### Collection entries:
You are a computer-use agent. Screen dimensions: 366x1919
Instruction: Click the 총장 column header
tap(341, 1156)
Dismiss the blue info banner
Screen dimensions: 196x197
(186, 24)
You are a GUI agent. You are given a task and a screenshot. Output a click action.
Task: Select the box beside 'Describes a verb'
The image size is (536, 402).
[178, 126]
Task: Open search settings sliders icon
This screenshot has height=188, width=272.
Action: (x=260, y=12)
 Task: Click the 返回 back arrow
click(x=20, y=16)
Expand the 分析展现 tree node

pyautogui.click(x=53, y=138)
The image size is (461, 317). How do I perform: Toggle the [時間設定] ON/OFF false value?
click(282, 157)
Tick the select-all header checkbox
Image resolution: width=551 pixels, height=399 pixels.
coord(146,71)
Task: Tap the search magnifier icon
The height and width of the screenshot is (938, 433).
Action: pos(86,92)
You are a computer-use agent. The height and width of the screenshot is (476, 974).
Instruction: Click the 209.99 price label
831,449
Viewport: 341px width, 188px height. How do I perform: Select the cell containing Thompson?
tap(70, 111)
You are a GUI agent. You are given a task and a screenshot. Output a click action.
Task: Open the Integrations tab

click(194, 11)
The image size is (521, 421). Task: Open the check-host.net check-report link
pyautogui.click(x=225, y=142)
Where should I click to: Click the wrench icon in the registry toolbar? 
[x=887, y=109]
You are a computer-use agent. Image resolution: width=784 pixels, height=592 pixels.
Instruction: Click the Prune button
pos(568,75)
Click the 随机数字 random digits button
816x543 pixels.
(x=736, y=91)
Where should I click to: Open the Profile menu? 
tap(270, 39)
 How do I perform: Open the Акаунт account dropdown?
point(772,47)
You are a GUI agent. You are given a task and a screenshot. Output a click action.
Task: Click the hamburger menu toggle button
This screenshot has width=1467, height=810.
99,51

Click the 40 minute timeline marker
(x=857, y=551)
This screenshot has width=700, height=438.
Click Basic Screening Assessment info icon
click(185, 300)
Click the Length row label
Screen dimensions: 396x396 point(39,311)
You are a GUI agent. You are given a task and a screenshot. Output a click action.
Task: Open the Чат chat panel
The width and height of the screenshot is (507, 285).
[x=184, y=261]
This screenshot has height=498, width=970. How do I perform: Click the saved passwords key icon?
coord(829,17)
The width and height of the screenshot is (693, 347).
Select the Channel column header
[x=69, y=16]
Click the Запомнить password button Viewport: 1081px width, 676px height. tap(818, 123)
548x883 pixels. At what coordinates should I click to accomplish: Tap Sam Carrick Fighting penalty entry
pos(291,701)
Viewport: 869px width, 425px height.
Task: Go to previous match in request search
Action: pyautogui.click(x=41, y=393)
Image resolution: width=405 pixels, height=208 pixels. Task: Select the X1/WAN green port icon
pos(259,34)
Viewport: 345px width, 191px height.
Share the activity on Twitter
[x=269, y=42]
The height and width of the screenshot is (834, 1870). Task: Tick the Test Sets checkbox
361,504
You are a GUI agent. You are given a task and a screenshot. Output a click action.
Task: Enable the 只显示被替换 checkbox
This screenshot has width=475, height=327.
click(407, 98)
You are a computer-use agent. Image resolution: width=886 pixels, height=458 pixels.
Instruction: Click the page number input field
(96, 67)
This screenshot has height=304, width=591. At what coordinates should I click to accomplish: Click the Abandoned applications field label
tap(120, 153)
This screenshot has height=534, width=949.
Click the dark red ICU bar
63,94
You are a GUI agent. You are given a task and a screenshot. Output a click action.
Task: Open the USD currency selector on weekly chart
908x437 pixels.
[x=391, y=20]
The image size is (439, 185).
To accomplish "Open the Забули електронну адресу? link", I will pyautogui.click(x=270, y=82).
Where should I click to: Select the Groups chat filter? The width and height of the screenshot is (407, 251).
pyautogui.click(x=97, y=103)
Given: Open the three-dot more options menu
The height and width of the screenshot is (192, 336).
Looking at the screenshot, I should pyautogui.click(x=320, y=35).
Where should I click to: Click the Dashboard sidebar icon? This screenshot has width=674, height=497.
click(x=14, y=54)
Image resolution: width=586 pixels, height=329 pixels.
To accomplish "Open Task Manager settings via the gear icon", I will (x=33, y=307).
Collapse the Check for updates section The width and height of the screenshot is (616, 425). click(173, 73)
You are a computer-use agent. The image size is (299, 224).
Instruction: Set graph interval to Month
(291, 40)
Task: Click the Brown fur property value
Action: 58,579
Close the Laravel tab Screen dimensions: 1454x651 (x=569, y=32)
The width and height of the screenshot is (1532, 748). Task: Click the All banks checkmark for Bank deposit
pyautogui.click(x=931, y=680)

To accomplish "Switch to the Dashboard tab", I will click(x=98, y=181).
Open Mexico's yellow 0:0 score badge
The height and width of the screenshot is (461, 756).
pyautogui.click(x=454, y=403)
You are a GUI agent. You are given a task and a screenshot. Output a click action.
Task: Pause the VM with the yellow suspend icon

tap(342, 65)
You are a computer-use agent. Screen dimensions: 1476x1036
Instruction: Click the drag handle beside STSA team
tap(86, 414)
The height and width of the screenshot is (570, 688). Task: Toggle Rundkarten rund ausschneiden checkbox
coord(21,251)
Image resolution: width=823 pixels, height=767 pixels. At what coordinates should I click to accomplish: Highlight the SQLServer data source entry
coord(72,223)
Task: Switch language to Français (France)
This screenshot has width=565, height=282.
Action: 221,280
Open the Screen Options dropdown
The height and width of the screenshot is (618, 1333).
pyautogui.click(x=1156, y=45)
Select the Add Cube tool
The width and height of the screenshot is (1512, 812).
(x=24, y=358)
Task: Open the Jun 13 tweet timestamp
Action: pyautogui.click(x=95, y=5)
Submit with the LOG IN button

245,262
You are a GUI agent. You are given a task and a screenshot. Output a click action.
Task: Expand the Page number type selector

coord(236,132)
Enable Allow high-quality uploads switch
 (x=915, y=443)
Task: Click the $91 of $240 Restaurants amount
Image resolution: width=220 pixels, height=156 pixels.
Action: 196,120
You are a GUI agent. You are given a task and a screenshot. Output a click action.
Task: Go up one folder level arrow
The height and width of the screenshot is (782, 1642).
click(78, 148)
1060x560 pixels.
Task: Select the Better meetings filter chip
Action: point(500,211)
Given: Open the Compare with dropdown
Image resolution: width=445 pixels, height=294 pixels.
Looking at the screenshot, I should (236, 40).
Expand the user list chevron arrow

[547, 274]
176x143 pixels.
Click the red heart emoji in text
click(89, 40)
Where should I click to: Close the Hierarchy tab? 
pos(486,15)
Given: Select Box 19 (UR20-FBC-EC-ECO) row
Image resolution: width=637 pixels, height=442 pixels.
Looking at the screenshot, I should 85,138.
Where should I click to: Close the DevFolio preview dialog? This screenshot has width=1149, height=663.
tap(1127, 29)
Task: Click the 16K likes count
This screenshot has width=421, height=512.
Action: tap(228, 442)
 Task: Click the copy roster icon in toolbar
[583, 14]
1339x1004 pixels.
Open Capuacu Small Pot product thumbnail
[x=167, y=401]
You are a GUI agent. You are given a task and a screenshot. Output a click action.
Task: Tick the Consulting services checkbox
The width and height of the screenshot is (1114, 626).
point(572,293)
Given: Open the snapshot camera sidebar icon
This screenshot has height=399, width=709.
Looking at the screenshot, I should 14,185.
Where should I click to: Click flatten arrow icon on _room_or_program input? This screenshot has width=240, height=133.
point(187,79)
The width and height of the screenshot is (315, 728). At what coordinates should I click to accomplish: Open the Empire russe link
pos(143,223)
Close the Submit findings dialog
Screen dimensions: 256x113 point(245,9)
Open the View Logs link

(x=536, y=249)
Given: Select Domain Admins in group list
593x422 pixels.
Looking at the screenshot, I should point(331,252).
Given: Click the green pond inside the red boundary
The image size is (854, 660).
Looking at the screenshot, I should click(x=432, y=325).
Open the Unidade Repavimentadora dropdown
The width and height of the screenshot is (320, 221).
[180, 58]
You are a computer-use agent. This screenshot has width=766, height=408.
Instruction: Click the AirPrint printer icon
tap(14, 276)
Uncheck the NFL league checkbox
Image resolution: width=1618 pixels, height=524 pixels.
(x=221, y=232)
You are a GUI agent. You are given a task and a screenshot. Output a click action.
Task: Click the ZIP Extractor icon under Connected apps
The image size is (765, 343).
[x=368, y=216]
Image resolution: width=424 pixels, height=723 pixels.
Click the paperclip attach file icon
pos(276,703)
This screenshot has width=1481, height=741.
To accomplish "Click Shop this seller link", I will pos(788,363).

### To do:
Transcribe only what runs from the line with "Given: Open the snapshot camera sidebar icon" to the last line above, keeping every line exactly as written.

### Answer section:
Given: Open the snapshot camera sidebar icon
This screenshot has height=399, width=709.
Looking at the screenshot, I should 14,185.
Where should I click to: Click flatten arrow icon on _room_or_program input? This screenshot has width=240, height=133.
point(187,79)
The width and height of the screenshot is (315, 728). At what coordinates should I click to accomplish: Open the Empire russe link
pos(143,223)
Close the Submit findings dialog
Screen dimensions: 256x113 point(245,9)
Open the View Logs link

(x=536, y=249)
Given: Select Domain Admins in group list
593x422 pixels.
Looking at the screenshot, I should point(331,252).
Given: Click the green pond inside the red boundary
The image size is (854, 660).
Looking at the screenshot, I should click(x=432, y=325).
Open the Unidade Repavimentadora dropdown
The width and height of the screenshot is (320, 221).
[180, 58]
You are a computer-use agent. This screenshot has width=766, height=408.
Instruction: Click the AirPrint printer icon
tap(14, 276)
Uncheck the NFL league checkbox
Image resolution: width=1618 pixels, height=524 pixels.
(x=221, y=232)
You are a GUI agent. You are given a task and a screenshot. Output a click action.
Task: Click the ZIP Extractor icon under Connected apps
The image size is (765, 343).
[x=368, y=216]
Image resolution: width=424 pixels, height=723 pixels.
Click the paperclip attach file icon
pos(276,703)
This screenshot has width=1481, height=741.
To accomplish "Click Shop this seller link", I will pos(788,363).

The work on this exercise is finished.